The disclosed value of the deals announced last week was $6.4 billion. But one transaction made more than half of that: International Paper’s agreement to acquire Temple-Inland, the corrugated-packaging and building-materials company. Temple-Inland held off International Paper for months, but last week the parties agreed upon a $3.5 billion deal that represents a 52% premium to Temple-Inland’s stock price prior to International Paper’s first offer last June. International Paper is forecasting $300 million of synergies within 24 months of the deal’s closing.
The second-largest corporate tie-up was a marriage of Massachusetts-based biotech firms. PerkinElmer is acquiring Caliper Life Sciences in a deal valued at $557 million. The transaction is expected to close in the fourth quarter.

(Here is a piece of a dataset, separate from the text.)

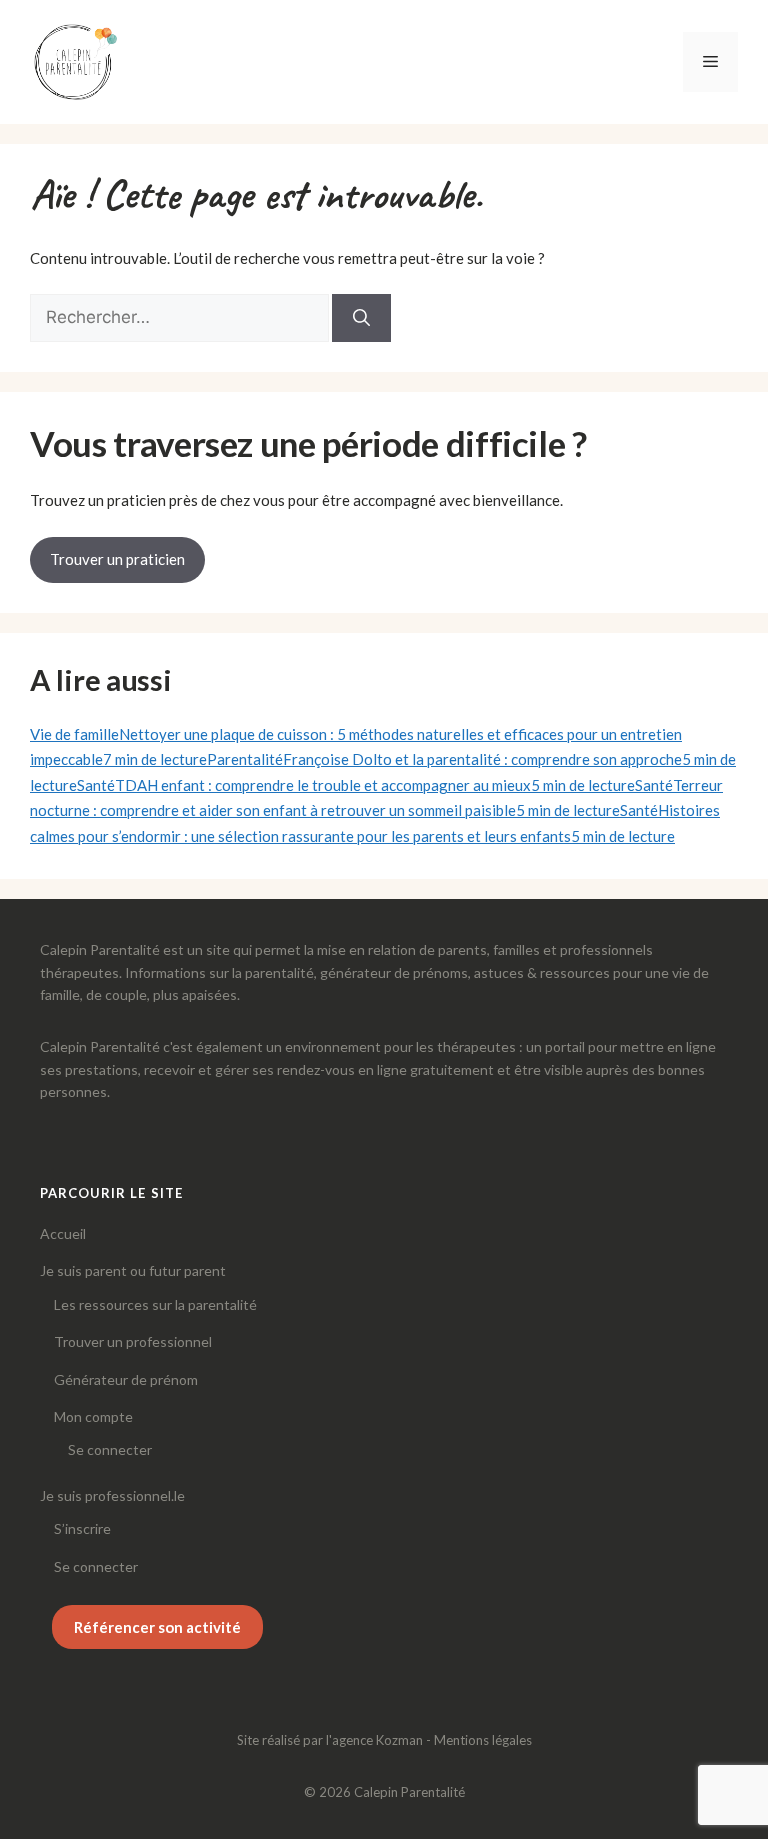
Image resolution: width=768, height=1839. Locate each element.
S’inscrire (82, 1528)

An unsolicited bid was also at the heart of the week’s third-largest deal, Omnicare’s $441 million tender offer for PharMerica, a Louisville, Kentucky-based operator of pharmacies for long-term care facilities and nursing homes. PharMerica has adopted a shareholder-rights plan and is considering Omnicare’s bid.
There were only two other deals over $100 million in North America: Smiths Interconnect’s acquisition of Power Holdings from private-equity owner Bertram Capital Management for $145 million, and a Canadian interbank transaction that combined B2B Trust and MRS, companies that sell deposit and lending products to financial advisers.
Of course, the biggest-impact deal of last week may have been Google’s announcement that it is acquiring restaurant-review publisher Zagat. Google said Zagat — with its reviews of hotels, food, and shopping — would be a cornerstone of its “local” offering. Financial terms were not disclosed.